Please report every line in the material below where the word "pixels" is found.
· · · · ·
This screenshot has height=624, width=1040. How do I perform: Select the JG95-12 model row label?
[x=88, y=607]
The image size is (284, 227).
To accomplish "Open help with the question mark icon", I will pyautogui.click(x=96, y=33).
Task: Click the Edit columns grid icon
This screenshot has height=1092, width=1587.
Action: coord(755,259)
· · · · ·
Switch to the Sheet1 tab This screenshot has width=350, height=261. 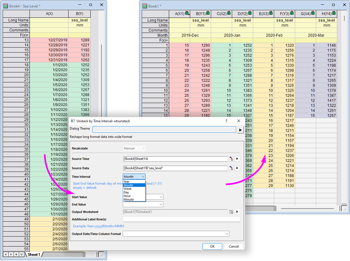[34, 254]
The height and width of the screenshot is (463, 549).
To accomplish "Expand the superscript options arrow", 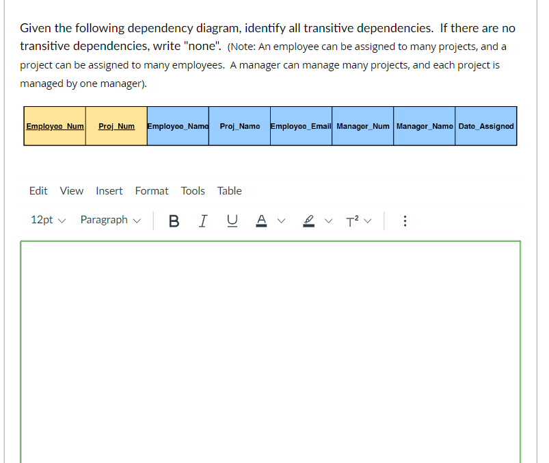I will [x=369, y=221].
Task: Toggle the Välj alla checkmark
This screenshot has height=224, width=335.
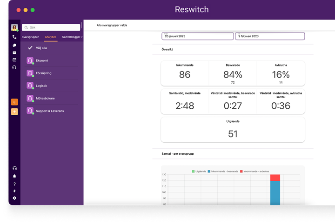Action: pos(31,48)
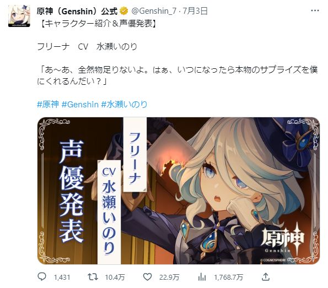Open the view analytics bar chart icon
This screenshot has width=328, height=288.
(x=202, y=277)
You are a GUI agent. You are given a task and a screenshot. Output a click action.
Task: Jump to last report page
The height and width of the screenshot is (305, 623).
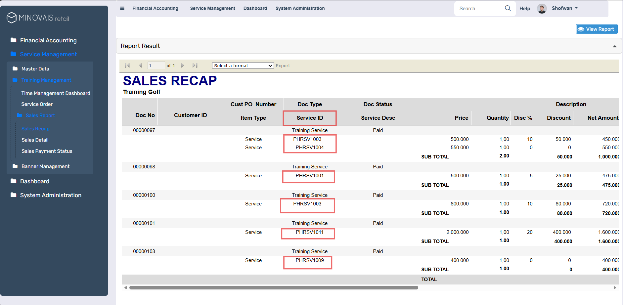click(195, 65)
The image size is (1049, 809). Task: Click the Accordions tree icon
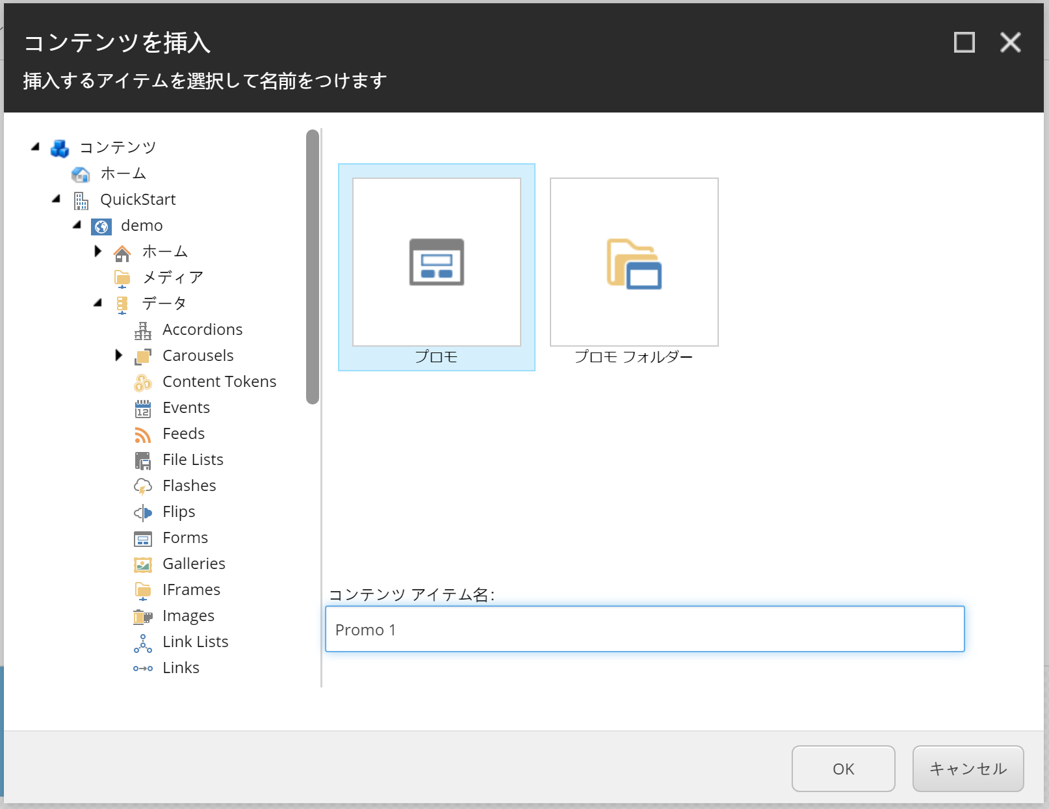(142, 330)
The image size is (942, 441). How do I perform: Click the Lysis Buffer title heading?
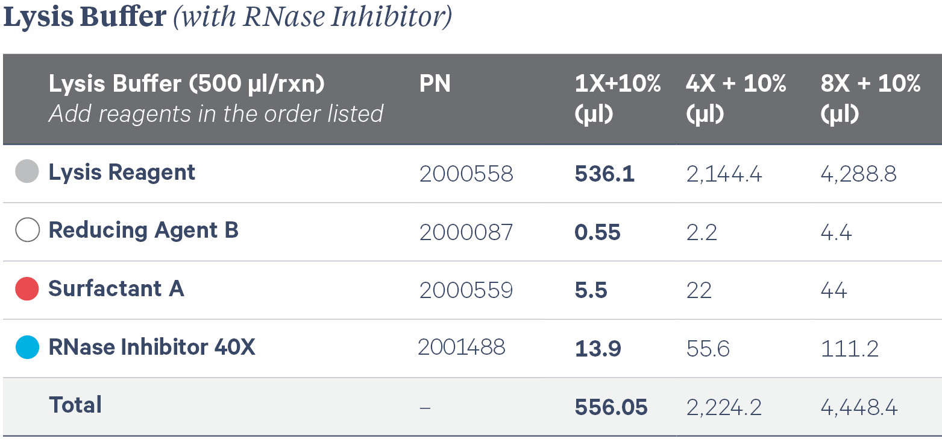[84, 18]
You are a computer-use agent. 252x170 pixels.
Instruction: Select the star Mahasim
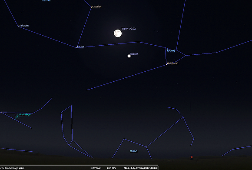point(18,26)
· · · · ·
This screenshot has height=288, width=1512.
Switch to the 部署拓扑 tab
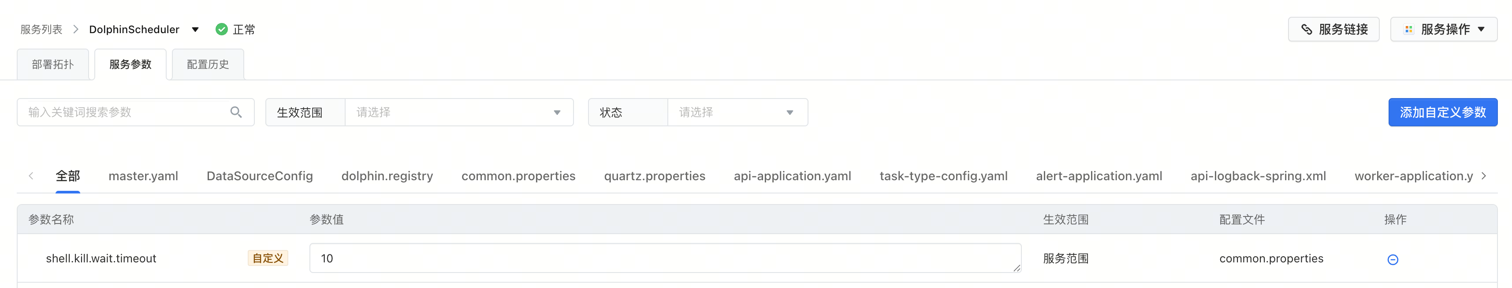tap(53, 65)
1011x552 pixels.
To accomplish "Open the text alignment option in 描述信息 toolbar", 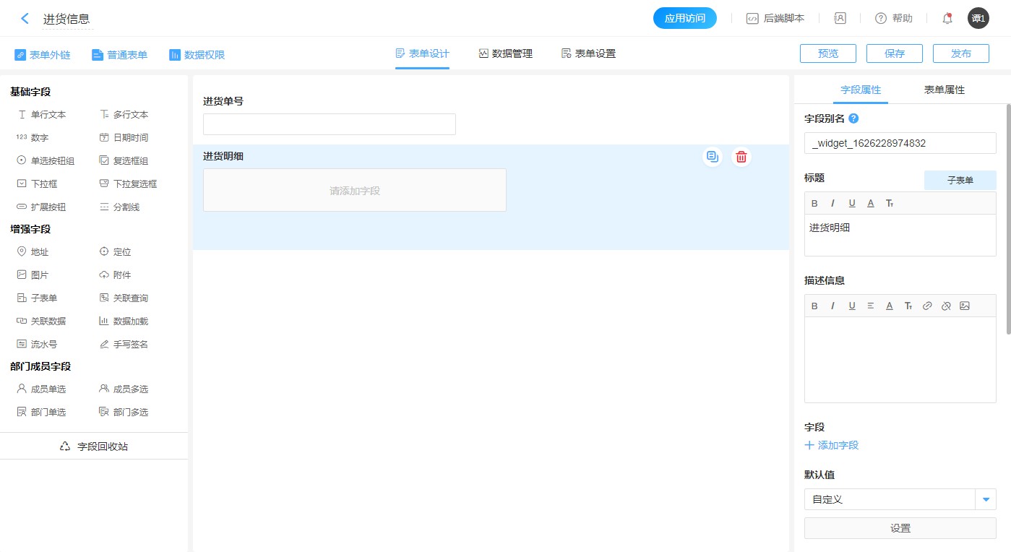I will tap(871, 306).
· · · · ·
**Completed exercise**
You are a computer-use agent. 252x170 pixels.
1011x552 pixels.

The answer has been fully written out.